EXERCISE MATERIALS
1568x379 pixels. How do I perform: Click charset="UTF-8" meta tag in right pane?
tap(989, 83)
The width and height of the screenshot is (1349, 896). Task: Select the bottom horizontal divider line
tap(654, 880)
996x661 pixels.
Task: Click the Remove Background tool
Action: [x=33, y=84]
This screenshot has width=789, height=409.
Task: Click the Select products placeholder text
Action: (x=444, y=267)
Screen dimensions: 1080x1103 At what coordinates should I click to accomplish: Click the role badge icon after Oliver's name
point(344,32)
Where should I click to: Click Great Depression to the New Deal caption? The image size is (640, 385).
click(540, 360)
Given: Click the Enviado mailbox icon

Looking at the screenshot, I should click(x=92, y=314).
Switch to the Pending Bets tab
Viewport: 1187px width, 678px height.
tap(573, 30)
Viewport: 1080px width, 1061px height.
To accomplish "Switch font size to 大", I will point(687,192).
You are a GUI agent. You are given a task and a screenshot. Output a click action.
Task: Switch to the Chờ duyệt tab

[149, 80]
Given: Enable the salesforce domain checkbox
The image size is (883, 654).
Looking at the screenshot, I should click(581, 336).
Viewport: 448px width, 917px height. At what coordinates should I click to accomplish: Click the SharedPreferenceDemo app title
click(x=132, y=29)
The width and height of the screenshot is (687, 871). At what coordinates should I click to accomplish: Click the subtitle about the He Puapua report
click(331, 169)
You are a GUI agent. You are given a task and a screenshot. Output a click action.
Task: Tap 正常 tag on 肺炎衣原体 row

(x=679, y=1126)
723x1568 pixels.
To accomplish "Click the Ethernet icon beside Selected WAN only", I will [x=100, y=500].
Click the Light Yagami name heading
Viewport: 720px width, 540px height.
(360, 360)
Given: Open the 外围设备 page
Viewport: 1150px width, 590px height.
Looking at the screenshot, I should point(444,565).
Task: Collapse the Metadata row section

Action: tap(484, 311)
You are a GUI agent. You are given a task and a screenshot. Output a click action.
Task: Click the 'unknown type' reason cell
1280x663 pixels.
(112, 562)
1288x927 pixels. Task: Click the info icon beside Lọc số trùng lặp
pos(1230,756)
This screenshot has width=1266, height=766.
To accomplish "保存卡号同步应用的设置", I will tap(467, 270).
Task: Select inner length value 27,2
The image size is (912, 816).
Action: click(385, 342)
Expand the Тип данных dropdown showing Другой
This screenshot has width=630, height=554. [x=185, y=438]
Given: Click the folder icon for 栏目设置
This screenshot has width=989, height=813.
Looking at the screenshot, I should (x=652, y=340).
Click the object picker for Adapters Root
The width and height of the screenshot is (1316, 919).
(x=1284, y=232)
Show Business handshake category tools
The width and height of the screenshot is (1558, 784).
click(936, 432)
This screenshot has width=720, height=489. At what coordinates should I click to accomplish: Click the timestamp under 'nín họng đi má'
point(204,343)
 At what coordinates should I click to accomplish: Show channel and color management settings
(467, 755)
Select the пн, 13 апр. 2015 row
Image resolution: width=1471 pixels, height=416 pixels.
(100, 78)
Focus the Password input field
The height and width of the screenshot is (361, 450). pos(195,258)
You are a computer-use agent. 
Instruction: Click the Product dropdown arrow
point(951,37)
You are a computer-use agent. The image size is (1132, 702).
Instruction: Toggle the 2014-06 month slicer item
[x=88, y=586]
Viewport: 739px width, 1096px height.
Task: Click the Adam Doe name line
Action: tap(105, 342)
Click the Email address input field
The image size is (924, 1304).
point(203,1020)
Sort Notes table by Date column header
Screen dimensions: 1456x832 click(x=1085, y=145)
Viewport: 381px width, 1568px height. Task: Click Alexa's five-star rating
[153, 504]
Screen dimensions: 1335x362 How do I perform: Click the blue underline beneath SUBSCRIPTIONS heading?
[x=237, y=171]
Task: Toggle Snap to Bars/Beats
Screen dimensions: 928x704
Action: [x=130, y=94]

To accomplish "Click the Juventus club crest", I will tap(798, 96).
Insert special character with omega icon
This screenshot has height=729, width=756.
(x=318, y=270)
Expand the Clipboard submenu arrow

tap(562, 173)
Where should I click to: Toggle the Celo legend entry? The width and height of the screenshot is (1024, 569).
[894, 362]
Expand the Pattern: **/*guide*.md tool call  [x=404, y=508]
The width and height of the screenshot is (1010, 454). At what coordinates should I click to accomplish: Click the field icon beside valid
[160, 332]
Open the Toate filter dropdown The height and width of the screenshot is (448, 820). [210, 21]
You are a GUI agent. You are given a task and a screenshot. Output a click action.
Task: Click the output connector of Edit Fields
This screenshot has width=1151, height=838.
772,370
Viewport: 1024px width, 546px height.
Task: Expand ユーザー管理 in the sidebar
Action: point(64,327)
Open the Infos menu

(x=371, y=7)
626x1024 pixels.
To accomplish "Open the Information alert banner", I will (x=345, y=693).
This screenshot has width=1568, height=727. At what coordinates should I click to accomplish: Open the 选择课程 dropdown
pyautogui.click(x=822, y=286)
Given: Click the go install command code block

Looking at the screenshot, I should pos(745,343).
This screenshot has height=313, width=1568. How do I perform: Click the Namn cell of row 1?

TASK BRIEF
Find "1288x927 pixels. Task: Click" in the entries above and copy that whole line exactly, then each line after it through the line that contains "Given: Click the folder icon for 栏目设置".

SOLUTION
1288x927 pixels. Task: Click the info icon beside Lọc số trùng lặp
pos(1230,756)
This screenshot has width=1266, height=766.
To accomplish "保存卡号同步应用的设置", I will tap(467, 270).
Task: Select inner length value 27,2
The image size is (912, 816).
Action: click(385, 342)
Expand the Тип данных dropdown showing Другой
This screenshot has width=630, height=554. [x=185, y=438]
Given: Click the folder icon for 栏目设置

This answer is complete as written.